В армии, где человек изначально несвободен, обычное ограничение свободы никакого особого влияния оказать на него уже не может, а наказание, для воспитательного эффекта, должно ощущаться очень остро. Поэтому на губе придумывают разнообразные изощренные методы воздействия на солдат и сержантов, чтобы залетать туда не очень хотелось. Эти методы сильно зависят от фантазии начальника гауптвахты. Если начальник просто ревностный служака, то в основном арестантов мордуют бесконечной строевой подготовкой, зубрежкой уставов, а так же грязными и тяжелыми работами. Но попадаются и изощренные садисты, наслаждающиеся практически безграничной властью над арестантами. Эти могут придумать такое, от чего у неискушенного человека могут встать волосы дыбом.
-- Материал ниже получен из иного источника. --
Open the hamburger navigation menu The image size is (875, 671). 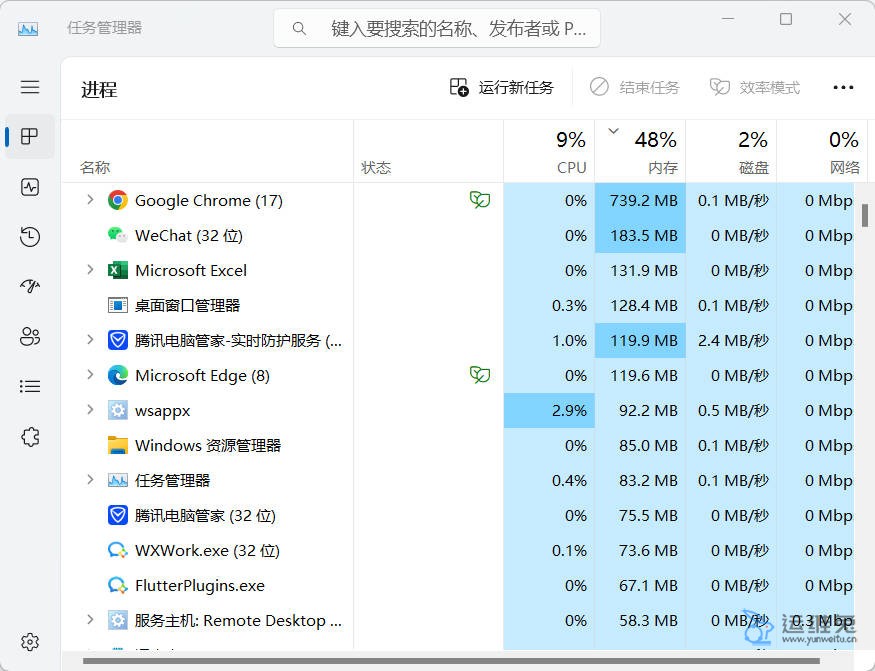click(x=30, y=87)
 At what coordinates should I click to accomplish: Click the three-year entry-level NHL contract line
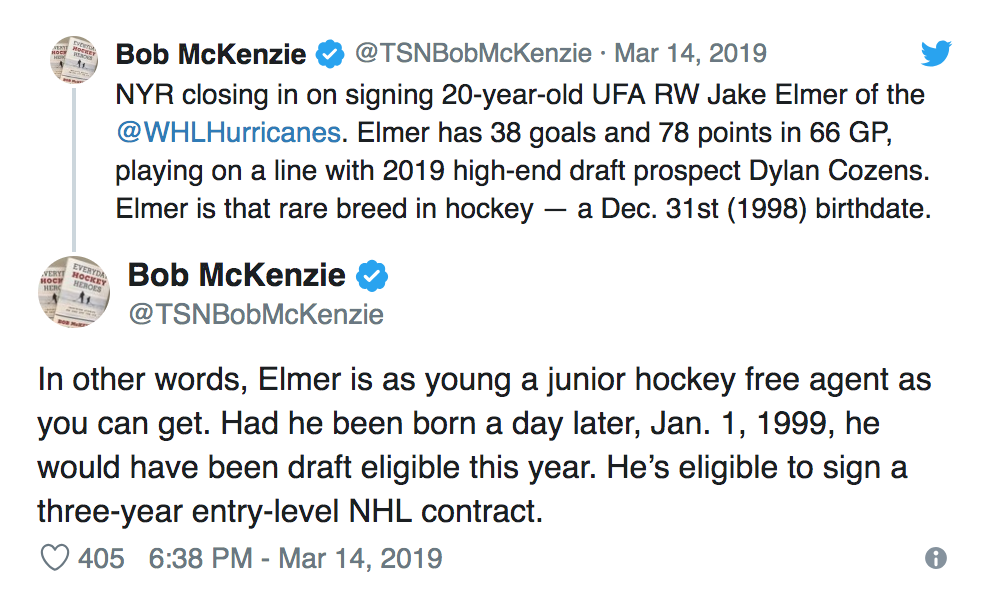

В нашем отдельном общестроительном батальоне не настоящая гауптвахта, в ее первоначальном общеармейском смысле. На настоящую «губу» проштрафившегося солдатика нужно вести аж в Астрахань, и при этом соблюсти кучу формальностей. Комбат нашел весьма остроумный выход и создал у себя на территории свою собственную, можно сказать «личную» гауптвахту. Назначение этой «личной губы» тоже самое, что и настоящей — наказание «залетчиков» в назидание остальным, только здесь ее начальник лейтенант Чхеидзе, вообще никак не стеснен в мерах воздействия на арестантов, в отличии от настоящей гауптвахты, которую, время от времени, проверяет военная прокуратура. Так что, сейчас я сильно попал, если это не самодеятельность Алксниса, а подстава от комбата, и он решил все таки додавить меня с принятием решения.
— Эй ты, русский свиня, билять, отайди от окна не закрывай нам воздух, — вырывает меня из моих мыслей чей-то голос. — Твое, сука, место будет под маей шконкой, пока я здэсь.
Смотрю сверху вниз на Алимова, который мне это сказал. Тот, сидя на табуретке, ухмыляясь, сверлит меня взглядом, а потом резко бросает мне.
— Ты что не понял падла? От окна отойди и ложись на пол.
Когда прозвучала последняя фраза, все четверо быстро встали и взяли в руки табуретки.
— Дратца любиш Костыль, да? — Ухмыляется ефрейтор — Сейчас мы тебе, билят, покажем как надо дратца.